# new store opened on kingways



## bonsai dave

I was there yesterday. It was not bad . Had alot of nice fish .

http://vancouver.kijiji.ca/c-pets-o...ntasy-Aqutic-Grand-opening-W0QQAdIdZ199317015


----------



## Nicklfire

get his name and email for me the next time your there, see if i can get him to send us some photos


----------



## L!$A

Nice.. thanks for the info!


----------



## Adz1

will have to have a look see.
is that down around commercial dr?


----------



## kbuntu

bonsai dave said:


> I was there yesterday. It was not bad . Had alot of nice fish .
> 
> http://vancouver.kijiji.ca/c-pets-o...ntasy-Aqutic-Grand-opening-W0QQAdIdZ199317015


Awesome, another store to check out. Did you see any africans ?


----------



## bonsai dave

kbuntu said:


> Awesome, another store to check out. Did you see any africans ?

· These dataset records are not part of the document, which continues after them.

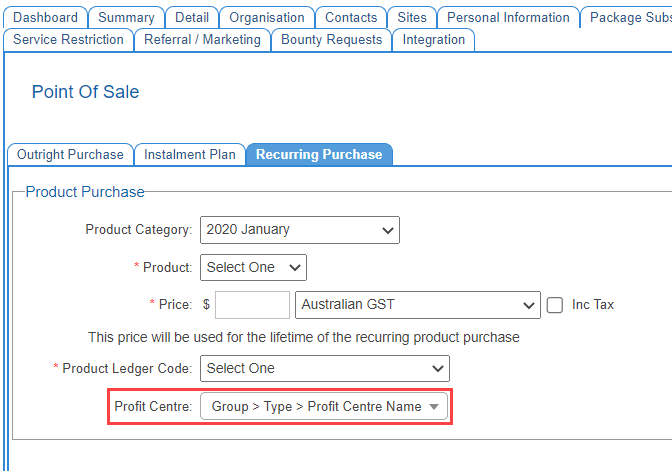Image resolution: width=672 pixels, height=471 pixels.
Task: Open the Detail tab
Action: 192,18
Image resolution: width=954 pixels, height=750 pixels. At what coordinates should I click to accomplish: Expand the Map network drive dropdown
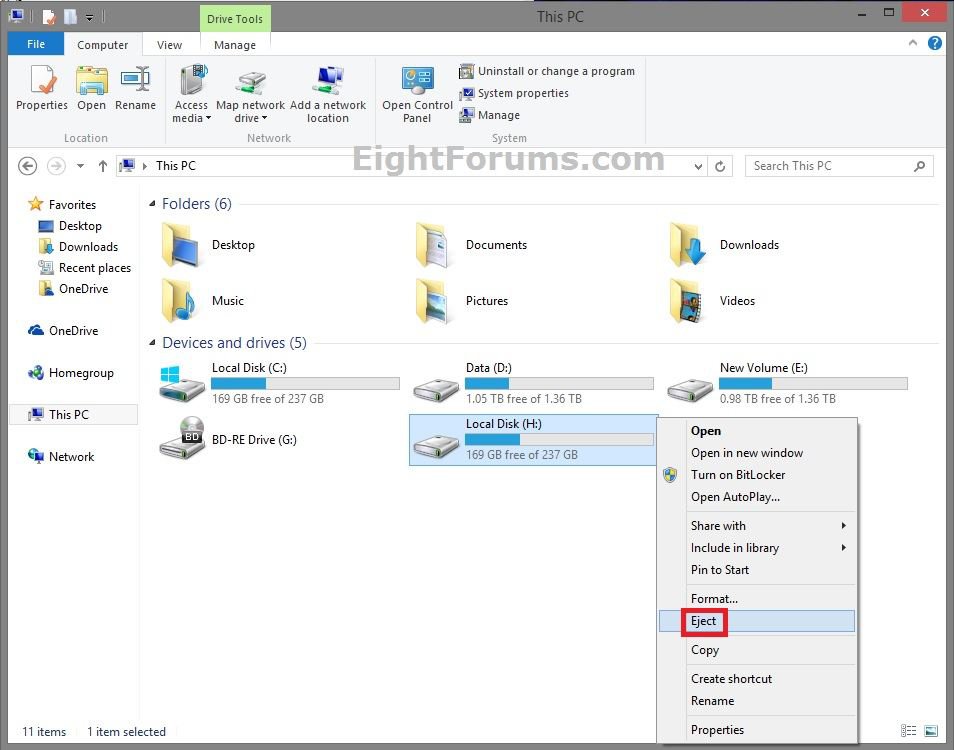[x=250, y=111]
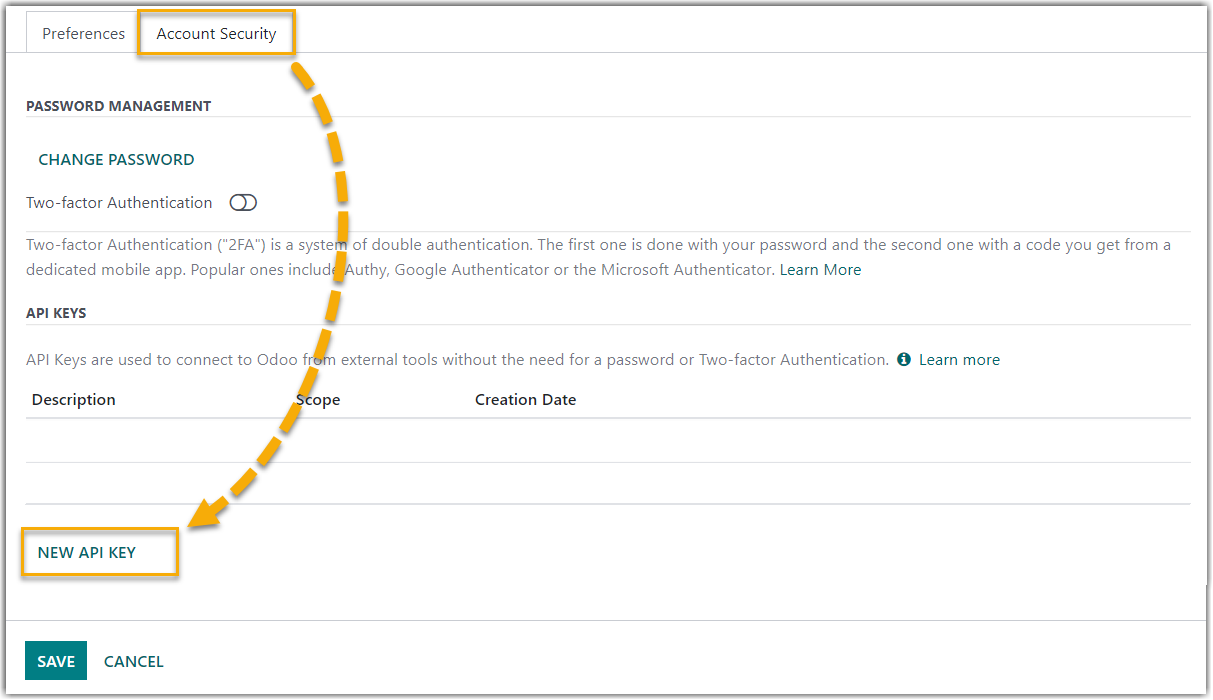Click the Two-factor Authentication label text
The width and height of the screenshot is (1213, 700).
coord(119,203)
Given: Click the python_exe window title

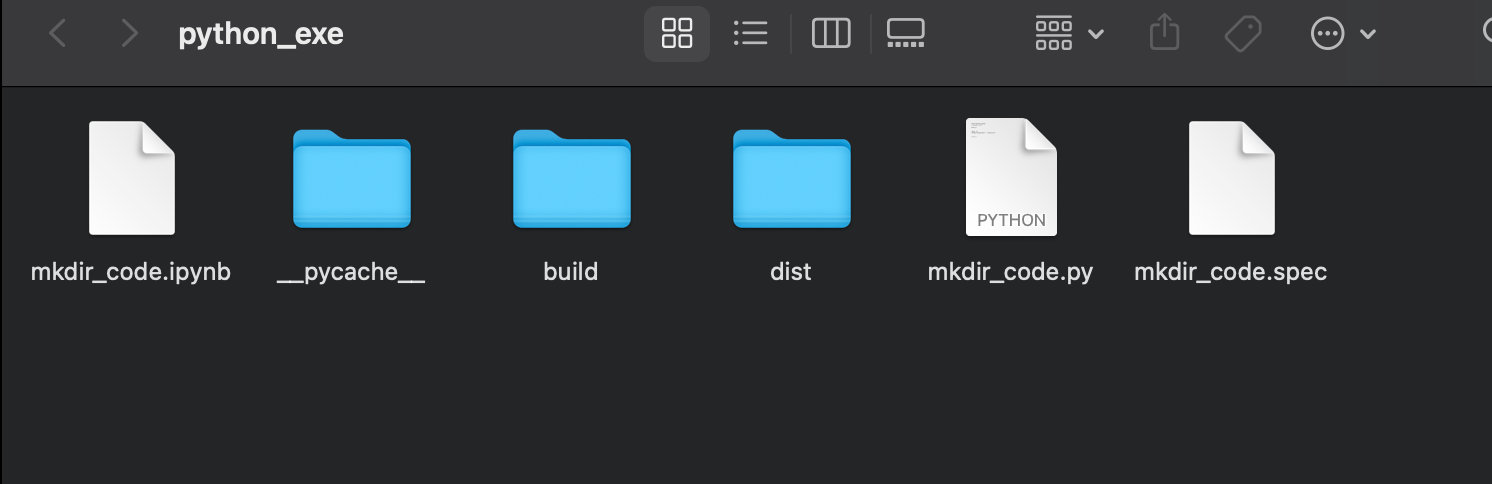Looking at the screenshot, I should pyautogui.click(x=261, y=34).
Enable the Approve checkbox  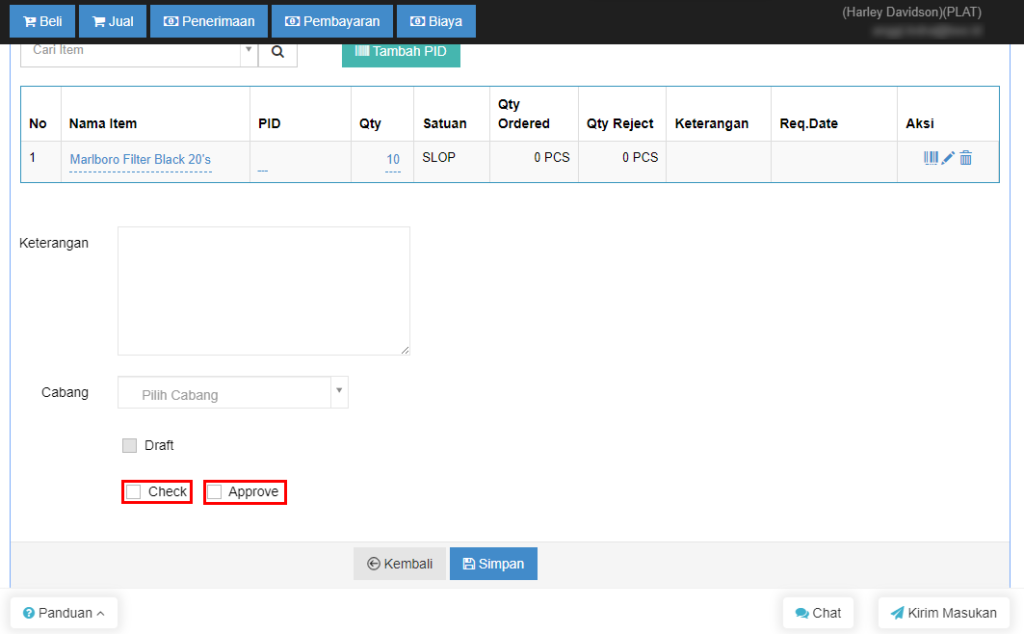[215, 492]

I only saw 2 tanks so far ..


----------



## L!$A

Any puffers?


----------



## Victor

judging by the address, it seems like it's close to north american pet store and church's chicken


----------



## Nicklfire

here is what it used to be, a aquatic a movie store lol
W & L ?


----------



## beN

hmmm, i will have to check it out.
and yes please let us know if there is any PUFFFFFEEERRRS??


----------



## pieces71

Fantastic in deed,I better check it out....


----------



## Edarion

O yes. they're interesting. been there for awhile i think. Or i may be thinking of somewhere else


----------



## Crazy_NDN

nice!.. not to far from me


----------



## Pamela

It's near Slocan on the north side of Kingsway. They had lots of Discus, some Africans (I don't know what kind), Figure 8 Puffers (I think), Flowerhorns, some big fancy Goldfish, a bunch of Saltwater fish, some 5"+ Datnoids (some have injuries from fighting), a FRT, and other misc fish. The guy who runs the store was very nice. He said that he gets most of his fish from a supplier in Singapore.


----------



## rsxed

same owner as Aqua Exotic's. That's his another shop i believe.


----------



## O.C.D Fishies

Pamela beat me to it, yah they are figure 8's. There were a few dead fish in the tanks that I seen. Very small store but the guy was very friendly and nice.


----------



## plantedinvertz

I gotta go check it out this weekend.


----------



## O.C.D Fishies

Here is the info on the new store on Kingsway.

Aquaexotictrading 
Licence Transhipper of Fresh Water Aquarium Fish 
Tai Nguyen 
Shop: 604-568-9917
Cell: 778-316-2614
[email protected]

Candy


----------



## Chappy

"over 500 discus in stock" ???????????

Two words - road trip!! Albeit a short one


----------



## simont

yeah i was just there. they certainly do have a lot of discus... they have a fly river turtle for 550... they have i think it was 5 ntts around 6" for 175 each but they are really beat up... ummm what else was there.. they have clown loaches around 5-6" for 85 each..


----------



## Victor

what's with the string of LFS down kingsway now =D

i gotta go check it out tomorrow


----------



## snow

Another fish store. That's good. I want to check out this fly river turtle.


----------



## bonsai dave

snow said:


> Another fish store. That's good. I want to check out this fly river turtle.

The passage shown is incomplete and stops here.